The industry has suggested looking into trade agreements with Russia, China, Japan and Brazil, and is asking the government to also expand trade concessions from India. "The 5-year plan was formulated to be competitive and to move toward a target. Originally we thought of a target of US$ 5 billion, but considering the fact that half the year has gone and the markets are not too positive, and with our cost structure as it is, we revised the target to US$ 4 billion, which would be more realistic," said the Secretary General of the JAAF, Rohan Masakorala.
JAAF says over the first three months this year, export earnings have dropped by about 15% compared to 2009 and that would be the trend in 2010. But the industry is hoping for 5% year-on-year export income growth from 2011 to 2015.

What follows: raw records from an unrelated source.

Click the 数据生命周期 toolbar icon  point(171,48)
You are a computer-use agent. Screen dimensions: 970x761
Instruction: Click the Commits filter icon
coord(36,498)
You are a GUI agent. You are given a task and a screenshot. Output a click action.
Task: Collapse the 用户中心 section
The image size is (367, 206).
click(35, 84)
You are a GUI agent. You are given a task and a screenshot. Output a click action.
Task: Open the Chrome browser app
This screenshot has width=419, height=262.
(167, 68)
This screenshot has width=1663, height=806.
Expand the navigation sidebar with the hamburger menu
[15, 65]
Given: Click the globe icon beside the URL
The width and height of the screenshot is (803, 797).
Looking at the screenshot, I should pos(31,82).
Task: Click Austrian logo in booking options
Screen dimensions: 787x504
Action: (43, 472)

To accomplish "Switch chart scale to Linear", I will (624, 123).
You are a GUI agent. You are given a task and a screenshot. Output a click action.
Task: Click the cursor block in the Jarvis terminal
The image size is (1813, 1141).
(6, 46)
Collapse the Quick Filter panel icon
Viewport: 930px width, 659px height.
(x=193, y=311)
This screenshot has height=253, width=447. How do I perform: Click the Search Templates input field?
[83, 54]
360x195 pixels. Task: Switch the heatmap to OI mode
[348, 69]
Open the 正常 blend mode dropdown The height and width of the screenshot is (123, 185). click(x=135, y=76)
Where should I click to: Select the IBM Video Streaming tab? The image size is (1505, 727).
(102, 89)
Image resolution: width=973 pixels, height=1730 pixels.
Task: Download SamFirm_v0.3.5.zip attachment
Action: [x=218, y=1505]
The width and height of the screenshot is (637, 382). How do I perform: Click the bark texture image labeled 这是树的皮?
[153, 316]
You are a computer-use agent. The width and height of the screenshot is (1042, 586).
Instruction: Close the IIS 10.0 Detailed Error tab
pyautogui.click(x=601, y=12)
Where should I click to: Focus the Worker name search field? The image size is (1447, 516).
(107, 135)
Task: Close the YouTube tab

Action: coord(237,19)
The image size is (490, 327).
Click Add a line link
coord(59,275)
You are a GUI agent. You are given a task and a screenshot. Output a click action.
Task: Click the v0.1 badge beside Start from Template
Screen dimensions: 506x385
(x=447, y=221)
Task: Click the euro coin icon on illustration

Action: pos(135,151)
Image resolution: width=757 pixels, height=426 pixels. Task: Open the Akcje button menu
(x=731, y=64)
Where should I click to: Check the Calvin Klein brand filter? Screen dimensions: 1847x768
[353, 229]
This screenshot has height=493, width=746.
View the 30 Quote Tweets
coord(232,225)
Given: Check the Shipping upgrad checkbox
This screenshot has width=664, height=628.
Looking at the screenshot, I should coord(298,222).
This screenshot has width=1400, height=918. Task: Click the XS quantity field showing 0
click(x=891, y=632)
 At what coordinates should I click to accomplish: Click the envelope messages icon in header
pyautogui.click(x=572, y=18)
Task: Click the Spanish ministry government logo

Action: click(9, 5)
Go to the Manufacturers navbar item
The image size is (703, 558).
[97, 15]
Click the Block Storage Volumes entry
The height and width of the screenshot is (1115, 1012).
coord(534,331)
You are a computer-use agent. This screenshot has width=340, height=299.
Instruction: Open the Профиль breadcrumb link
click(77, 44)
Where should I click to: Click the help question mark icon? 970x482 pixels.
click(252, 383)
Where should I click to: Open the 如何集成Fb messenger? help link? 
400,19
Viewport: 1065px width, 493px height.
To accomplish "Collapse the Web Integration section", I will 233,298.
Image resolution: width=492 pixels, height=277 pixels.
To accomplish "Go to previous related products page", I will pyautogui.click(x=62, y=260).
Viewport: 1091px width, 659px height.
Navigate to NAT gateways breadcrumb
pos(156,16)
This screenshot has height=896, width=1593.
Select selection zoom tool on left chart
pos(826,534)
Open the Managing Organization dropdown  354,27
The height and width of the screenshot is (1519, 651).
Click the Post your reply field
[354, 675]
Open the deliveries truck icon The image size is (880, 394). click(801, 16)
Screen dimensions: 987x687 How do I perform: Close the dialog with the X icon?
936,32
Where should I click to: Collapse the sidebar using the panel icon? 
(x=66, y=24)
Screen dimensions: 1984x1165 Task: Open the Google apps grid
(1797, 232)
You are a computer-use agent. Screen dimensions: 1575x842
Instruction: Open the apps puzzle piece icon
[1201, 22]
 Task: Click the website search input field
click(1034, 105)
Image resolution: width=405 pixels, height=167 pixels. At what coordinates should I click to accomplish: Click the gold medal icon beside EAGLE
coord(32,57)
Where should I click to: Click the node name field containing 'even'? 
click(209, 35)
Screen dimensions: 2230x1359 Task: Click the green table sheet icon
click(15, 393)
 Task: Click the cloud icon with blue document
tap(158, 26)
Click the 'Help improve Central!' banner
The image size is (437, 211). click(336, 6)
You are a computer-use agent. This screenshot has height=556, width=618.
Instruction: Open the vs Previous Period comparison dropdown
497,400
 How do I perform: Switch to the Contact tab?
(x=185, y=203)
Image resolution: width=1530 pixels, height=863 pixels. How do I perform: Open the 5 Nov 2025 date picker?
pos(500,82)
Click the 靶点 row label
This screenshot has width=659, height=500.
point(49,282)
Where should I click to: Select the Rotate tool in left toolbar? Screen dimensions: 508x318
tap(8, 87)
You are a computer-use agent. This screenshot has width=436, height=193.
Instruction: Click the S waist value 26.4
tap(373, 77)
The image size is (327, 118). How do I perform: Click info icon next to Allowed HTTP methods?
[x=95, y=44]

"This year, we are expecting a 5%- 10% drop in export earnings compared to 2009 because we don't see any recovery in consumer spending in western markets at all. But from 2011 we are expecting a 5% growth every year, to get an annual export turnover of US$ 4 billion in 2015," said Mr Masakorala.
JAAF's extremely conservative export projections are not based only on recession doldrums. The industry is worried about its future in the European Union (EU).
The Euro has depreciated against the US dollar and consumer demand is still weak from recession. But the biggest worry is that the duty free window for Sri Lankan apparel exports into the EU - the GSP+ (Generalised System of preferences Plus) - may not be open after mid-August 2010.
At this point the EU bloc accounts for over half of Sri Lankan apparel exports (52%), while around 75% of these exports use the GSP+. However, the EU may suspend the GSP+ scheme for Sri Lanka in August 2010. This means Sri Lankan apparel having to pay duties of 8%-12%. "Whether we can retain orders from the EU would depend on whether we can retain our prices without the GSP+. At this point EU buyers want our companies to absorb the price difference fully or partially and this is very difficult to do because margins have been narrowing for some time now," said Mr Masakorala.
Scramble for new markets
Given the uncertainty in its biggest market, the JAAF wants the government to urgently start looking around for new markets for Sri Lankan apparel exports. "We do not expect new markets to take the place of our major markets, the US and EU. This is not possible.
But new markets will reduce the concentration on these two markets and will spread the risk a bit. It will also give new growth opportunities," said Mr Masakorala.
Less than 7% of total Sri Lankan apparel and textile exports go to destinations other than the US and the EU. While countries like Australia, Canada, Israel, Japan, South Korea and Switzerland do register some Sri Lankan garment exports, the volumes are extremely low.